PROBLEM TO WORK ON -
Find the line in the entries below that contains "[American Mother by: by". Repeat it exactly, and every line after it through the line that contains "Home (1028, 87)".

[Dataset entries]
★ ★ ★

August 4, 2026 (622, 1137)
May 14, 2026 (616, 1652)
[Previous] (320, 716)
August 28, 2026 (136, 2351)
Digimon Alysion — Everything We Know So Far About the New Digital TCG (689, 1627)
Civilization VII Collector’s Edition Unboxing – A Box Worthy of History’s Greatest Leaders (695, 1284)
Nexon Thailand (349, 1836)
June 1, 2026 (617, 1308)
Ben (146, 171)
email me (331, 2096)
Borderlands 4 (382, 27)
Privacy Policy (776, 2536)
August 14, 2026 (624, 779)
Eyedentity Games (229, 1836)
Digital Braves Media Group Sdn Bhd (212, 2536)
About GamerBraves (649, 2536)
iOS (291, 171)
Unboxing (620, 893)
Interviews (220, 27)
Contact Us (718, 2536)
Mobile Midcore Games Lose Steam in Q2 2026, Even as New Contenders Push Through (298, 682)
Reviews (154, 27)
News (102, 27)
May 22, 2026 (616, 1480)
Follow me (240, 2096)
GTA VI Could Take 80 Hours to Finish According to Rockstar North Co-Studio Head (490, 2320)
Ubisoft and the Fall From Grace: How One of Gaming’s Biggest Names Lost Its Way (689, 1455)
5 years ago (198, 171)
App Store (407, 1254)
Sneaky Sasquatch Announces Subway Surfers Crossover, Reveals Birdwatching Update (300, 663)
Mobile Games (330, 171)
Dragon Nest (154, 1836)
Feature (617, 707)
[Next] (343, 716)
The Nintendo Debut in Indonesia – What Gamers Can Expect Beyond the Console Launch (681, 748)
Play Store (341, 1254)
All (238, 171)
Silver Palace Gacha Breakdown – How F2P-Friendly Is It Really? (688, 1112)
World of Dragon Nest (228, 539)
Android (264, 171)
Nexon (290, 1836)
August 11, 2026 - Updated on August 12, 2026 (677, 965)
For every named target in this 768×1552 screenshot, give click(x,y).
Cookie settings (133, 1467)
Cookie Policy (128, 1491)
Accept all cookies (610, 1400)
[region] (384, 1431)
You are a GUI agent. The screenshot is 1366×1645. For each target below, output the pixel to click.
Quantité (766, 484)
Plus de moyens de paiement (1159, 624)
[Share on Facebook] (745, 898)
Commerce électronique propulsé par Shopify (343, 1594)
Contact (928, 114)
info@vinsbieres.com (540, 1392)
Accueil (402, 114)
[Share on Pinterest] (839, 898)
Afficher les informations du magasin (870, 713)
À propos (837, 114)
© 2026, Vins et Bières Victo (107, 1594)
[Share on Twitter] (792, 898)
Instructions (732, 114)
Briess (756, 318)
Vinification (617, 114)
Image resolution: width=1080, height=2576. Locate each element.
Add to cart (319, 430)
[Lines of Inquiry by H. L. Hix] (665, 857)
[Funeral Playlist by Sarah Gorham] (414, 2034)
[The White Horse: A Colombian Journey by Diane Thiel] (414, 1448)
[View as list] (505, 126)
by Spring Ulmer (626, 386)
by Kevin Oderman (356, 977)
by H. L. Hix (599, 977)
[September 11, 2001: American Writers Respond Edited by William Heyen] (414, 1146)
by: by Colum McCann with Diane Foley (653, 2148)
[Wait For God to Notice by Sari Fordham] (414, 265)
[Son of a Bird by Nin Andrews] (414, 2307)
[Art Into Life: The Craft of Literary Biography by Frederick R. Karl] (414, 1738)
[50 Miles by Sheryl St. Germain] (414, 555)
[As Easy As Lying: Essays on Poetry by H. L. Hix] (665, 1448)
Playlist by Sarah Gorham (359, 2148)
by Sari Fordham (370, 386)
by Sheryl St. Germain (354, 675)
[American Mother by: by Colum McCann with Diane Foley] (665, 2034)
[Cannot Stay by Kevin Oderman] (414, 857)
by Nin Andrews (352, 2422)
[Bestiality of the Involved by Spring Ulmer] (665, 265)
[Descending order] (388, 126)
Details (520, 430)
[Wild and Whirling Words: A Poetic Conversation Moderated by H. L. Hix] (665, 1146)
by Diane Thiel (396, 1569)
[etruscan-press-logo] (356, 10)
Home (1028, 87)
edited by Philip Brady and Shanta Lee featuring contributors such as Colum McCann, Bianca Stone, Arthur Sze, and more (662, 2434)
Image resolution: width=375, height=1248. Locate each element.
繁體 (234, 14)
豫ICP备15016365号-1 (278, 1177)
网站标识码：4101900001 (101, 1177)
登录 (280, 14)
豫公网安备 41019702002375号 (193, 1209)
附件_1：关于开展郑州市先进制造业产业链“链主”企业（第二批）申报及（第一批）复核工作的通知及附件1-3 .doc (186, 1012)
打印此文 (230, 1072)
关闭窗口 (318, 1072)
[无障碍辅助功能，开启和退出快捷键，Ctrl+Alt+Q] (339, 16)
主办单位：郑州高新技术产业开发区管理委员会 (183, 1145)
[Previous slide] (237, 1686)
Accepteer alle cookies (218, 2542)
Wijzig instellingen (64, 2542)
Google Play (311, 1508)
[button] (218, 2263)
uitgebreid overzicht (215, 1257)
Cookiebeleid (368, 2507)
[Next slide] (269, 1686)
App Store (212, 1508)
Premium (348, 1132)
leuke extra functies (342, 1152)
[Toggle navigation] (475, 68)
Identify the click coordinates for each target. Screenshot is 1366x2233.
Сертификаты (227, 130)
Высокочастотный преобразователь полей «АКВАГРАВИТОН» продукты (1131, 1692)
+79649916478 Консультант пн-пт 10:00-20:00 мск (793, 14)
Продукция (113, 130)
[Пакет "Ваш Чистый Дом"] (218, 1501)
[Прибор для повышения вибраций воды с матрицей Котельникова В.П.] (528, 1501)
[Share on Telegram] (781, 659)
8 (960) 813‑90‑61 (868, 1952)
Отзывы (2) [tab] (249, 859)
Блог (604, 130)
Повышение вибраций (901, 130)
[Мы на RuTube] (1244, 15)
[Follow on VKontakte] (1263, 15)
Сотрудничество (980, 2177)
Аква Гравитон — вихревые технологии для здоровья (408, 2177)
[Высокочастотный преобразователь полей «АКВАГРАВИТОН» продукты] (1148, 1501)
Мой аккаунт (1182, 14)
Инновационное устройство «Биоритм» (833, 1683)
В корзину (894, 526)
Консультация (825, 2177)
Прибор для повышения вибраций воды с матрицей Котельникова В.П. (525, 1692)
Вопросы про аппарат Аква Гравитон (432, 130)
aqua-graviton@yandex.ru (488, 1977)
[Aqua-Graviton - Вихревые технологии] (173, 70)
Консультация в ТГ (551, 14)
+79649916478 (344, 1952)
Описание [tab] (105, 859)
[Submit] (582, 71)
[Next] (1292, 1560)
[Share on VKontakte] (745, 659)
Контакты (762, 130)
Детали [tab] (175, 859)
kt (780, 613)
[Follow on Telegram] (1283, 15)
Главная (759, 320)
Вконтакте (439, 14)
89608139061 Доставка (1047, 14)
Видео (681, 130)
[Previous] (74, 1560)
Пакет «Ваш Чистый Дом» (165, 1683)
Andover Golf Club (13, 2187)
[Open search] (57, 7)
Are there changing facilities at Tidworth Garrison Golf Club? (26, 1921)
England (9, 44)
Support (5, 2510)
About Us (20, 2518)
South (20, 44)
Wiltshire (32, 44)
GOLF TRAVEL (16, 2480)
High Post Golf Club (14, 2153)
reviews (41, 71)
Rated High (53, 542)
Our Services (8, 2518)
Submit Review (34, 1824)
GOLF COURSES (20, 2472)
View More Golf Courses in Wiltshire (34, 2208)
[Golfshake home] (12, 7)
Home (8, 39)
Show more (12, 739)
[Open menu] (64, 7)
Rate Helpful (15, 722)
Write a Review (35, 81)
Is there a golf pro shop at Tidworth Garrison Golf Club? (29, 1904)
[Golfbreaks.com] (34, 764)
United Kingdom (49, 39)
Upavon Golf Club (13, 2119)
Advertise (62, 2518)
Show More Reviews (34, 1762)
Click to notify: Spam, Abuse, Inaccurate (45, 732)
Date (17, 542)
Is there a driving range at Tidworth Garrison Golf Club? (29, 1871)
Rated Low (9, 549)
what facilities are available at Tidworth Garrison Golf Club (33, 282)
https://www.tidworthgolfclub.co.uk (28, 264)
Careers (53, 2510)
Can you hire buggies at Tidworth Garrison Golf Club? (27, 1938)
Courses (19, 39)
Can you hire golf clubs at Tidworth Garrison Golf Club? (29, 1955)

★ ★ ★

ANSWER TO THIS PROBLEM -
[American Mother by: by Colum McCann with Diane Foley] (665, 2034)
[Cannot Stay by Kevin Oderman] (414, 857)
by Nin Andrews (352, 2422)
[Bestiality of the Involved by Spring Ulmer] (665, 265)
[Descending order] (388, 126)
Details (520, 430)
[Wild and Whirling Words: A Poetic Conversation Moderated by H. L. Hix] (665, 1146)
by Diane Thiel (396, 1569)
[etruscan-press-logo] (356, 10)
Home (1028, 87)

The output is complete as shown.